6.4 Towards More Actionable Tropical Storm Warnings, Google Public Alerts

Wednesday, 13 January 2016: 9:15 AM
Room 333-334 ( New Orleans Ernest N. Morial Convention Center)
Pete Giencke, Google, Inc., Mountain View, CA; and N. Savio, P. Patel, and S. Hakusa

People in the path of the next Hurricane Sandy can expect to receive news of a tropical storm watch or warning from myriad sources: the internet, social media, radio, TV, etc. Though these alerts often provide useful information, the general coarseness of the content (geographic and otherwise) can leave individual users wondering if they're actually at risk.

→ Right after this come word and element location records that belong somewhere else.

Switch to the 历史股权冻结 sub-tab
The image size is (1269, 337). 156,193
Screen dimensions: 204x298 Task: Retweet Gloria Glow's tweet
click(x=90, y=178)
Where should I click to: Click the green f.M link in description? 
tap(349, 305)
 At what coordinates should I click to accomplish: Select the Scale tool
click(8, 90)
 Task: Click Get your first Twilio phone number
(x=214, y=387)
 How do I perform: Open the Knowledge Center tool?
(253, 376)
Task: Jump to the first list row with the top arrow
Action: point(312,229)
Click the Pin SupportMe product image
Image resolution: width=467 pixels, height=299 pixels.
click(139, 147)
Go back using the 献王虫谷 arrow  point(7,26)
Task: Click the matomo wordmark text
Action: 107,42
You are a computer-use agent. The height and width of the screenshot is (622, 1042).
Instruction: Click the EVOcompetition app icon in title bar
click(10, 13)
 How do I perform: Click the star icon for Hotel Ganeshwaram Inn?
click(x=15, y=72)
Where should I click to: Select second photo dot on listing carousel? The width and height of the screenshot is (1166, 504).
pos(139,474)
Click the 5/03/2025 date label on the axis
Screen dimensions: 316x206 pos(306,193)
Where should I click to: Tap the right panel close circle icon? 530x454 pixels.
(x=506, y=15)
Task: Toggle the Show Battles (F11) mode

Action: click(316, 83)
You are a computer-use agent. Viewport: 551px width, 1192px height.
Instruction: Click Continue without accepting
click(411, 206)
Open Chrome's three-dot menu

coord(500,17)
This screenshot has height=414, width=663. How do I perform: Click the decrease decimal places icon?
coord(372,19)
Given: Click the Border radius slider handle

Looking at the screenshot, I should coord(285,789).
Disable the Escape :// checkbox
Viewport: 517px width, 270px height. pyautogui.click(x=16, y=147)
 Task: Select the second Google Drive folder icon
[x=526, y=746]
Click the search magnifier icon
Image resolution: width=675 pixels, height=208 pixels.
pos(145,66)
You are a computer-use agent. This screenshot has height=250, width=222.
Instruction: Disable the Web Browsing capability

With over 80 million people[1] directly exposed to tropical storms worldwide, and the lead time associated with these events, tropical storms represent a major opportunity to improve public safety outcomes, at scale. Over the past year, Google has undertaken significant user and field research to better understand the needs of these at-risk people. The team learned not only of general alerting ambivalence ahead of major storms, but also of the cognitive overhead inherent to much of the early warning information currently being presented to users.

Key findings from this research include a) specific individual risks posed by a tropical storm is unclear to users, b) current tropical storm visualizations lead to fundamental misunderstandings of the nature and path of a storm, and c) the tone and presentation of alerting and preparedness content does not resonate with users, and these users then ignore this content, and d) probabilistic warning information is almost universally unintelligible to the lay user. Through its Public Alerts product, Google has built upon these and additional lessons learned to build a better tropical storm early warning content, optimized for comprehension and actionability.

This presentation will focus on the social science behind Google Public Alerts improved tropical storm warnings, and offer insights and recommendations from our user research and testing.